» Exercise requirements
Find and copy every line in the records that includes the string "point".

[Stored data entries]

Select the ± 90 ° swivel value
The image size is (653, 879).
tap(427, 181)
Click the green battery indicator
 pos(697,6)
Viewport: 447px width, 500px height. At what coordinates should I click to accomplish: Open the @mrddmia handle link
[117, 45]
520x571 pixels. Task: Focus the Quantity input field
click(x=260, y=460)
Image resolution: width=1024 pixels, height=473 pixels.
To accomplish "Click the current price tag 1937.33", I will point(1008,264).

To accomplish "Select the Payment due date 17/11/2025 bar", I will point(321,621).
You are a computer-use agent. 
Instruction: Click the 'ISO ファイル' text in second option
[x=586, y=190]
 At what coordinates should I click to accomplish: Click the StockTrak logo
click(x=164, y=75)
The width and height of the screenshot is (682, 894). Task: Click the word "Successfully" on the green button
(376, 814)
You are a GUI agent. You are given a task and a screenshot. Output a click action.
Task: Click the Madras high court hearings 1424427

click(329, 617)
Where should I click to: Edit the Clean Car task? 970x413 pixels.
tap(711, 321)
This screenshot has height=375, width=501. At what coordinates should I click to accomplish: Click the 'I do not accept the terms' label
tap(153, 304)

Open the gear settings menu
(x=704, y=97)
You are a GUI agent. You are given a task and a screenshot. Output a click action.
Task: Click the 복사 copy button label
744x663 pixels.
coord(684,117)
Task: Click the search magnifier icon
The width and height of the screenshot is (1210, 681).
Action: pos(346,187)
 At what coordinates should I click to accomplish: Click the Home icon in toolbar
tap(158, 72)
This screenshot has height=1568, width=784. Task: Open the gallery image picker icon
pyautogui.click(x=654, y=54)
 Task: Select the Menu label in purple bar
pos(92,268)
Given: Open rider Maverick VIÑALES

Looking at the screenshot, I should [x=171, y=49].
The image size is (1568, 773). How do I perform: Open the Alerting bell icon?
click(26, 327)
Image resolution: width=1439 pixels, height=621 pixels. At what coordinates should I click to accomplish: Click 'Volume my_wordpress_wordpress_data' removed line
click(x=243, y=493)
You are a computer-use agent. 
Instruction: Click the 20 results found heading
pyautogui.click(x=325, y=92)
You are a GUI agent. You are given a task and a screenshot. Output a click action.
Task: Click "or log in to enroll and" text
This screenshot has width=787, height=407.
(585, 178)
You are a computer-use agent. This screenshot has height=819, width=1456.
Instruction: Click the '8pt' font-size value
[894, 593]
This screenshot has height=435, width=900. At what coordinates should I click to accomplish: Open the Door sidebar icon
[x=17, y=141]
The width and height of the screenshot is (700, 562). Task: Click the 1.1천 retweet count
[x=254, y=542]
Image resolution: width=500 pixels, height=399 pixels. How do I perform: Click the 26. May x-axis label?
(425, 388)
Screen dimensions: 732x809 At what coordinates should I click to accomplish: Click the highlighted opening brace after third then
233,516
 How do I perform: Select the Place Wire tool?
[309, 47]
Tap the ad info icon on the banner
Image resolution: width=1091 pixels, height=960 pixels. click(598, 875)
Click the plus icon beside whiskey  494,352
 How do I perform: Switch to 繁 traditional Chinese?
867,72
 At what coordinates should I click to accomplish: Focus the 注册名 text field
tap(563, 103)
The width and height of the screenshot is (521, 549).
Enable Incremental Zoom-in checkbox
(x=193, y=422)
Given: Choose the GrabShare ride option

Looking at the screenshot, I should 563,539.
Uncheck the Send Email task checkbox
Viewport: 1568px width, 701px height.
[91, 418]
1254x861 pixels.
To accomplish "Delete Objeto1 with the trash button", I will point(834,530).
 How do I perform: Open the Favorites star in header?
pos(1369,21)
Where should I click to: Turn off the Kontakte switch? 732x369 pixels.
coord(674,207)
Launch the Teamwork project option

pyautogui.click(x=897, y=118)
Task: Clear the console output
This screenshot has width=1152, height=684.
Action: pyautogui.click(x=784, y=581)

» Solution for this task
To accomplish "Click the current price tag 1937.33", I will point(1008,264).
To accomplish "Select the Payment due date 17/11/2025 bar", I will point(321,621).
To accomplish "Delete Objeto1 with the trash button", I will point(834,530).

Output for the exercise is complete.